The historic Porters neighborhood was the recent recipient of a 2019 American Planning Association Florida Project Award of Excellence for its “Neighborhoods as Community Assets” project.
The award was the result of a collaboration between the City of Gainesville and the University of Florida’s College of Design, Construction and Planning. The research initiative, one of seven jointly funded projects by the City of Gainesville and the University of Florida, looked at how we might build strong neighborhoods through inclusive development and community preservation.
The aim of the “Neighborhoods as Community Assets” project was to design and test a new approach to neighborhood planning by directly collaborating with and empowering neighborhood residents.
Neighborhood narratives are stories and themes that residents can collectively share with others that help to articulate a neighborhood’s shared values. By highlighting the people, places and things that define a community, the Neighborhoods as Community Assets project helps to preserve history and neighborhood identity.
Urban planning scholars have studied the existence and use of neighborhood narratives for decades, but this project was the first to create a participatory process with the aim of resident empowerment.
Platted in 1884 by Dr. Watson Porter, the Porters Neighborhood has a rich history. During a time in which it was highly unusual for African Americans to own land, Dr. Porter sold property in the area exclusively to African Americans.
Today, the predominately African American neighborhood is a tight-knit community bound together by a strong sense of place and multi-generational heritage.
In recent years, the neighborhood has felt tremendous pressure from encroaching development, causing concern among residents. The 15-month pilot project took a new approach to community planning by drawing upon the community’s assets to establish a neighborhood narrative.
“We were able to come together and talk about our narrative and who we really are and what this community really means to the residents who live here,” said Gainesvillle City Commissioner Gigi Simmons.
Simmons represents district 1, which includes the Porters Neighborhood, and is a lifelong resident of the neighborhood herself.
“It has been critical for us to have this relationship with the University of Florida. Now we have a better understanding of our neighborhoods — the needs and concerns — and we can all work together to make sure we can happily coexist.”
This project came about when UF Senior Vice President and COO Charlie Lane, as part of the university’s Strategic Development Plan, announced a call for proposals that utilized the UF campus and greater Gainesville community as a living laboratory to address real world problems in the local community.

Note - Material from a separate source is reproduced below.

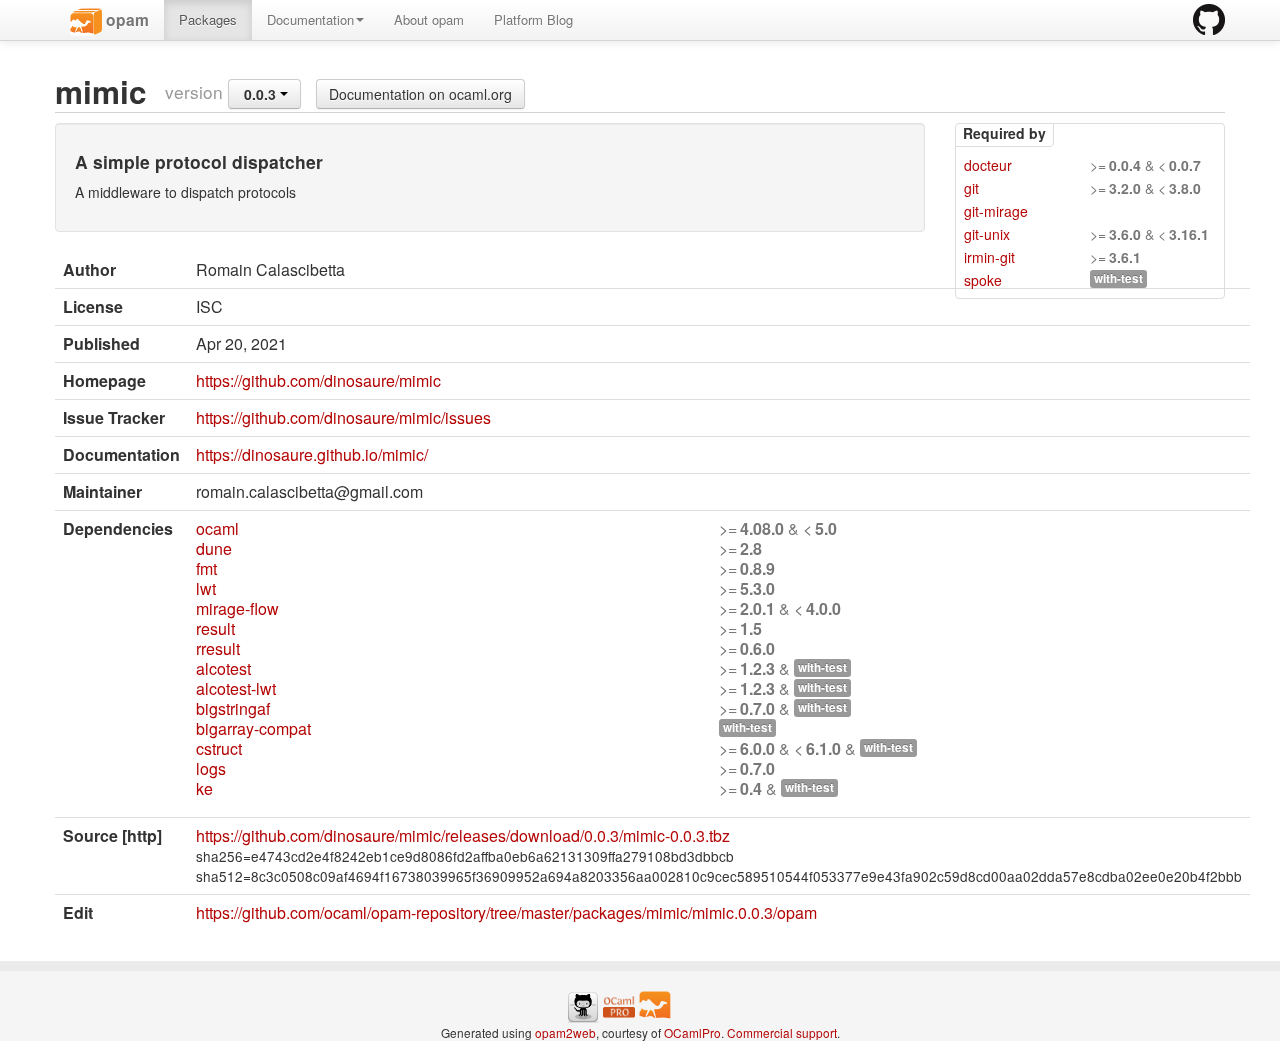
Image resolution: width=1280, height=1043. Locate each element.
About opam (429, 19)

Lane’s office received 62 proposals from about 40 departments and centers throughout UF in just over a month. Seven were ultimately chosen for funding, including the now award-winning one comprised of faculty from the College of Design, Construction and Planning.

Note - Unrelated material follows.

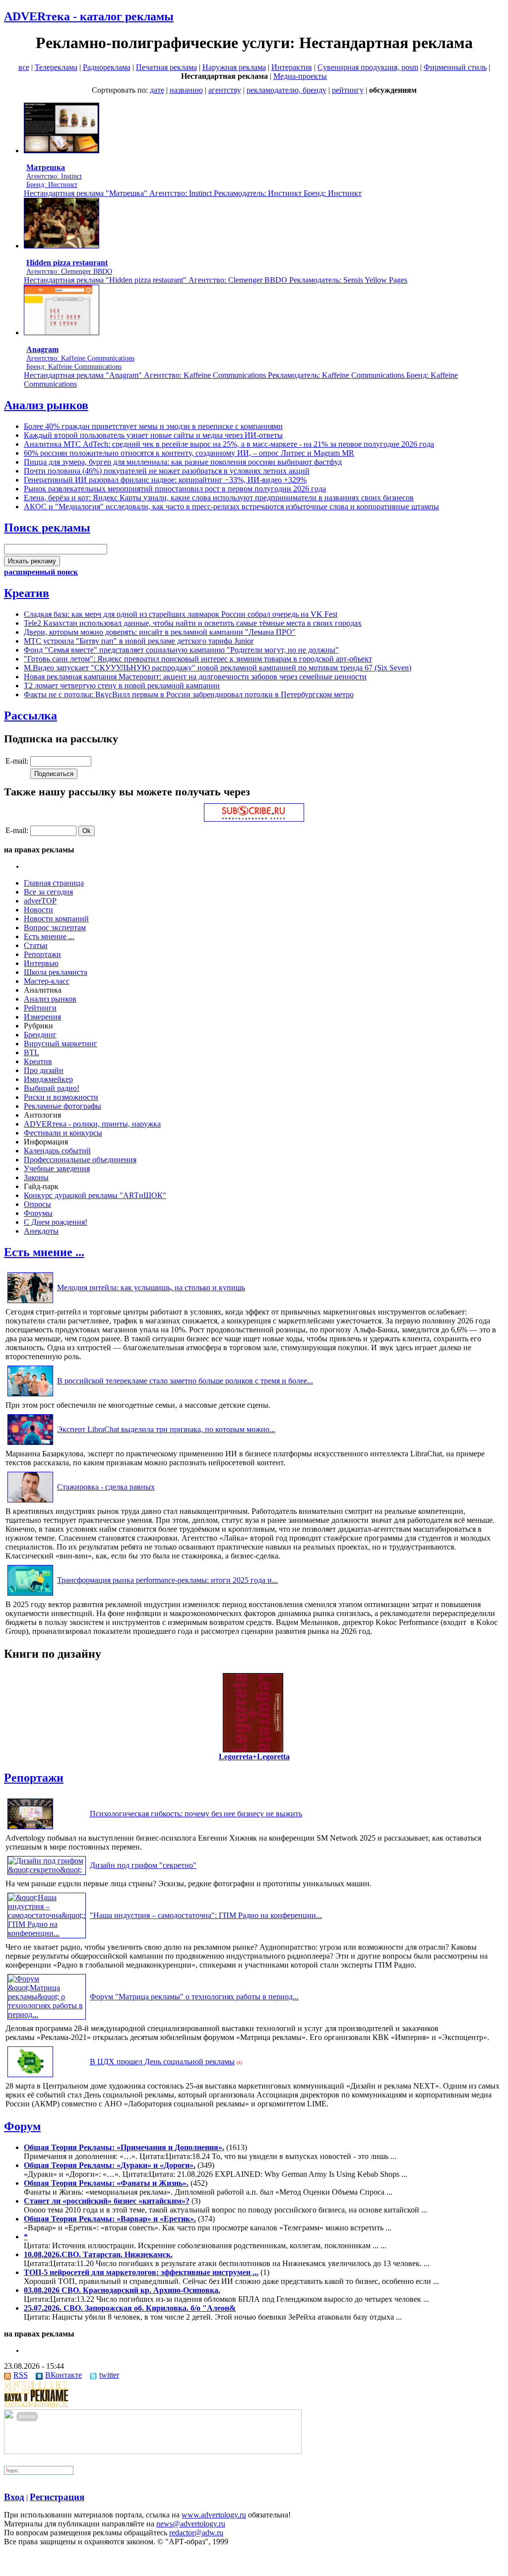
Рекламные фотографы (62, 1106)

“We’re delighted that APA Florida honored our project, Neighborhoods as Community Assets,” UF Urban and Regional Planning Associate Professor and project lead Kathryn Frank stated. “Our project represents a radical reorientation of neighborhood planning, because unlike traditional neighborhood planning, which expects neighborhoods to insert themselves into city planning, our project showed how to engage with neighborhoods on their terms, to find out who they are, what they want for the future and what they need to make it happen. In this way, through ‘participatory neighborhood narratives,’ historically marginalized neighborhoods can become stronger and cities can recognize the existing assets of these neighborhoods and make policies for their protection for everyone’s benefit.”